■ **GOAL OF THE EXERCISE**
Word for word, write out all of the entries that follow.

Excerpts from a dataset
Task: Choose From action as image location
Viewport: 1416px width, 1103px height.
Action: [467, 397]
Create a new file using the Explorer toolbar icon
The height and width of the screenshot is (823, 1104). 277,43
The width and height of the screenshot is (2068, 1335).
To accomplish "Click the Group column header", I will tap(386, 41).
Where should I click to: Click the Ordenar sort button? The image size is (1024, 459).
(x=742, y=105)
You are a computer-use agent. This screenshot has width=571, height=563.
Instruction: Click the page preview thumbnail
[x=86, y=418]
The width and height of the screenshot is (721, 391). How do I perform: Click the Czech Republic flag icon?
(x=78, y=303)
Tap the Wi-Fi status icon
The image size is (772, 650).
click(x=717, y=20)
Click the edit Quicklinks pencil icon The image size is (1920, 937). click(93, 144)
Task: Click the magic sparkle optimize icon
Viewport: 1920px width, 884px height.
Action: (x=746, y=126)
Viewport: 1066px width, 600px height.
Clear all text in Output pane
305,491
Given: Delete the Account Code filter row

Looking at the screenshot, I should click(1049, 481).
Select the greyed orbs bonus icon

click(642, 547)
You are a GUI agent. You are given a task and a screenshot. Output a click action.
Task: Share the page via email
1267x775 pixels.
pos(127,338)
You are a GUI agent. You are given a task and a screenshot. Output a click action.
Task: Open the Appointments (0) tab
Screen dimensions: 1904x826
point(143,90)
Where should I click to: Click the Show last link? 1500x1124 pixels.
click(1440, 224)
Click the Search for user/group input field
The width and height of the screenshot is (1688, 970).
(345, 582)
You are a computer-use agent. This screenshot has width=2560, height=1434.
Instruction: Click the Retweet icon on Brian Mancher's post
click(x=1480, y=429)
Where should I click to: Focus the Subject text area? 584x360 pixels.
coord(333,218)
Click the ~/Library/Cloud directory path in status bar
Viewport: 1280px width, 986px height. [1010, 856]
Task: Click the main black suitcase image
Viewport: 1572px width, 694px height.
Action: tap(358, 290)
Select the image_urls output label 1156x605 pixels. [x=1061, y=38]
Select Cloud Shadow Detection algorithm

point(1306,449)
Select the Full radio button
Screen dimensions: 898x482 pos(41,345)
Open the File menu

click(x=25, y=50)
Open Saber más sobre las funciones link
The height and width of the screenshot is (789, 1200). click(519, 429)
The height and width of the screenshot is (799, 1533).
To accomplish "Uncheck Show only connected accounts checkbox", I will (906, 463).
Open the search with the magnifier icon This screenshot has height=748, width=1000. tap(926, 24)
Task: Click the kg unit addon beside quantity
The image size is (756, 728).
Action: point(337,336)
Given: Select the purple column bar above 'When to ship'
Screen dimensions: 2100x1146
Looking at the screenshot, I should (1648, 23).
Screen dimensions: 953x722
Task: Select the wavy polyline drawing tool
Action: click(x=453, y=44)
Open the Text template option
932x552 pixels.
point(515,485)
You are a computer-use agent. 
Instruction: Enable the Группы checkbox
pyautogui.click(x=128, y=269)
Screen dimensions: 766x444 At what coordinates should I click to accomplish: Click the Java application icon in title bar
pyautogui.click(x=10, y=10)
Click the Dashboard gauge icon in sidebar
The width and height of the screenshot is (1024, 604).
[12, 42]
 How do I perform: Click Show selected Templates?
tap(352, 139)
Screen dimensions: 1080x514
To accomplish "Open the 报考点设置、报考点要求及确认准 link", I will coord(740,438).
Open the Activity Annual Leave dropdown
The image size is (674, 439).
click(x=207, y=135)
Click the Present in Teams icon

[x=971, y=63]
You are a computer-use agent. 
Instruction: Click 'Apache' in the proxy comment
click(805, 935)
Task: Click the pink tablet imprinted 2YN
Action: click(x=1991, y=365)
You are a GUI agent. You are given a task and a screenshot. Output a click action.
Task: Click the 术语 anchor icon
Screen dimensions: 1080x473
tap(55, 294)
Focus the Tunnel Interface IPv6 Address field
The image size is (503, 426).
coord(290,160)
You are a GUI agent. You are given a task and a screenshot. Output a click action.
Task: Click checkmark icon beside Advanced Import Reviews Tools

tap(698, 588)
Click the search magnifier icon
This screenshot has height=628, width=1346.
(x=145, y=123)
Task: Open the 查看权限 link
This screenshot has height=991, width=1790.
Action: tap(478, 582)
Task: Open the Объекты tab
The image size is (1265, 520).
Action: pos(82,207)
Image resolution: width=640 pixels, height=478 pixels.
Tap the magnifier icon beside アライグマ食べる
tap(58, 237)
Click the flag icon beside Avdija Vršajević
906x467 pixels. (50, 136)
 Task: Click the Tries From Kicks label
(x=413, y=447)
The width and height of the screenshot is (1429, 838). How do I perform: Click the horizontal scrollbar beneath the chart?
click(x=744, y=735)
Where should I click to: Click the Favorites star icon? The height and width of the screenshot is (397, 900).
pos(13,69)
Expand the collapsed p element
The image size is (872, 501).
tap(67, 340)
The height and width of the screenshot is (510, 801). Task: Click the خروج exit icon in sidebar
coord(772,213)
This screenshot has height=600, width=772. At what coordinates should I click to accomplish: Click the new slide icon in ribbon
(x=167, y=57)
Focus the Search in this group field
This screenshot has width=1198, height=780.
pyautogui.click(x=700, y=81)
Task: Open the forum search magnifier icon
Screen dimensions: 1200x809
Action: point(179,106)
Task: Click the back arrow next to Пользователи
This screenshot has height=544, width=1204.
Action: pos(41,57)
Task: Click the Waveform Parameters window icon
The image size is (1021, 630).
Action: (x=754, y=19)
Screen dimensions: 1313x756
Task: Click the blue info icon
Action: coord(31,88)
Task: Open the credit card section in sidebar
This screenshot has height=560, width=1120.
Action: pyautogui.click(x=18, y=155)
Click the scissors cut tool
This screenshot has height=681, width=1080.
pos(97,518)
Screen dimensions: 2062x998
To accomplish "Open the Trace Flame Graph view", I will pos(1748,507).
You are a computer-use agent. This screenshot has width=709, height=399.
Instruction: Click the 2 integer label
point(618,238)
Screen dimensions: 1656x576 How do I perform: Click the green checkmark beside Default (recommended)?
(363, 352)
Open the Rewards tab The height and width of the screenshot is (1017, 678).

■ **ANSWER TO THIS EXERCISE**
Task: Choose From action as image location
Viewport: 1416px width, 1103px height.
Action: [467, 397]
Create a new file using the Explorer toolbar icon
The height and width of the screenshot is (823, 1104). 277,43
The width and height of the screenshot is (2068, 1335).
To accomplish "Click the Group column header", I will tap(386, 41).
Where should I click to: Click the Ordenar sort button? The image size is (1024, 459).
(x=742, y=105)
You are a computer-use agent. This screenshot has width=571, height=563.
Instruction: Click the page preview thumbnail
[x=86, y=418]
The width and height of the screenshot is (721, 391). How do I perform: Click the Czech Republic flag icon?
(x=78, y=303)
Tap the Wi-Fi status icon
The image size is (772, 650).
click(x=717, y=20)
Click the edit Quicklinks pencil icon The image size is (1920, 937). click(93, 144)
Task: Click the magic sparkle optimize icon
Viewport: 1920px width, 884px height.
Action: (x=746, y=126)
Viewport: 1066px width, 600px height.
Clear all text in Output pane
305,491
Given: Delete the Account Code filter row

Looking at the screenshot, I should click(1049, 481).
Select the greyed orbs bonus icon

click(642, 547)
You are a GUI agent. You are given a task and a screenshot. Output a click action.
Task: Share the page via email
1267x775 pixels.
pos(127,338)
You are a GUI agent. You are given a task and a screenshot. Output a click action.
Task: Open the Appointments (0) tab
Screen dimensions: 1904x826
point(143,90)
Where should I click to: Click the Show last link? 1500x1124 pixels.
click(1440, 224)
Click the Search for user/group input field
The width and height of the screenshot is (1688, 970).
(345, 582)
You are a computer-use agent. This screenshot has width=2560, height=1434.
Instruction: Click the Retweet icon on Brian Mancher's post
click(x=1480, y=429)
Where should I click to: Focus the Subject text area? 584x360 pixels.
coord(333,218)
Click the ~/Library/Cloud directory path in status bar
Viewport: 1280px width, 986px height. [1010, 856]
Task: Click the main black suitcase image
Viewport: 1572px width, 694px height.
Action: tap(358, 290)
Select the image_urls output label 1156x605 pixels. [x=1061, y=38]
Select Cloud Shadow Detection algorithm

point(1306,449)
Select the Full radio button
Screen dimensions: 898x482 pos(41,345)
Open the File menu

click(x=25, y=50)
Open Saber más sobre las funciones link
The height and width of the screenshot is (789, 1200). click(519, 429)
The height and width of the screenshot is (799, 1533).
To accomplish "Uncheck Show only connected accounts checkbox", I will (906, 463).
Open the search with the magnifier icon This screenshot has height=748, width=1000. tap(926, 24)
Task: Click the kg unit addon beside quantity
The image size is (756, 728).
Action: point(337,336)
Given: Select the purple column bar above 'When to ship'
Screen dimensions: 2100x1146
Looking at the screenshot, I should (1648, 23).
Screen dimensions: 953x722
Task: Select the wavy polyline drawing tool
Action: click(x=453, y=44)
Open the Text template option
932x552 pixels.
point(515,485)
You are a computer-use agent. 
Instruction: Enable the Группы checkbox
pyautogui.click(x=128, y=269)
Screen dimensions: 766x444 At what coordinates should I click to accomplish: Click the Java application icon in title bar
pyautogui.click(x=10, y=10)
Click the Dashboard gauge icon in sidebar
The width and height of the screenshot is (1024, 604).
[12, 42]
 How do I perform: Click Show selected Templates?
tap(352, 139)
Screen dimensions: 1080x514
To accomplish "Open the 报考点设置、报考点要求及确认准 link", I will coord(740,438).
Open the Activity Annual Leave dropdown
The image size is (674, 439).
click(x=207, y=135)
Click the Present in Teams icon

[x=971, y=63]
You are a computer-use agent. 
Instruction: Click 'Apache' in the proxy comment
click(805, 935)
Task: Click the pink tablet imprinted 2YN
Action: click(x=1991, y=365)
You are a GUI agent. You are given a task and a screenshot. Output a click action.
Task: Click the 术语 anchor icon
Screen dimensions: 1080x473
tap(55, 294)
Focus the Tunnel Interface IPv6 Address field
The image size is (503, 426).
coord(290,160)
You are a GUI agent. You are given a task and a screenshot. Output a click action.
Task: Click checkmark icon beside Advanced Import Reviews Tools

tap(698, 588)
Click the search magnifier icon
This screenshot has height=628, width=1346.
(x=145, y=123)
Task: Open the 查看权限 link
This screenshot has height=991, width=1790.
Action: tap(478, 582)
Task: Open the Объекты tab
The image size is (1265, 520).
Action: pos(82,207)
Image resolution: width=640 pixels, height=478 pixels.
Tap the magnifier icon beside アライグマ食べる
tap(58, 237)
Click the flag icon beside Avdija Vršajević
906x467 pixels. (50, 136)
 Task: Click the Tries From Kicks label
(x=413, y=447)
The width and height of the screenshot is (1429, 838). How do I perform: Click the horizontal scrollbar beneath the chart?
click(x=744, y=735)
Where should I click to: Click the Favorites star icon? The height and width of the screenshot is (397, 900).
pos(13,69)
Expand the collapsed p element
The image size is (872, 501).
tap(67, 340)
The height and width of the screenshot is (510, 801). Task: Click the خروج exit icon in sidebar
coord(772,213)
This screenshot has height=600, width=772. At what coordinates should I click to accomplish: Click the new slide icon in ribbon
(x=167, y=57)
Focus the Search in this group field
This screenshot has width=1198, height=780.
pyautogui.click(x=700, y=81)
Task: Open the forum search magnifier icon
Screen dimensions: 1200x809
Action: point(179,106)
Task: Click the back arrow next to Пользователи
This screenshot has height=544, width=1204.
Action: pos(41,57)
Task: Click the Waveform Parameters window icon
The image size is (1021, 630).
Action: (x=754, y=19)
Screen dimensions: 1313x756
Task: Click the blue info icon
Action: coord(31,88)
Task: Open the credit card section in sidebar
This screenshot has height=560, width=1120.
Action: pyautogui.click(x=18, y=155)
Click the scissors cut tool
This screenshot has height=681, width=1080.
pos(97,518)
Screen dimensions: 2062x998
To accomplish "Open the Trace Flame Graph view", I will pos(1748,507).
You are a computer-use agent. This screenshot has width=709, height=399.
Instruction: Click the 2 integer label
point(618,238)
Screen dimensions: 1656x576 How do I perform: Click the green checkmark beside Default (recommended)?
(363, 352)
Open the Rewards tab The height and width of the screenshot is (1017, 678).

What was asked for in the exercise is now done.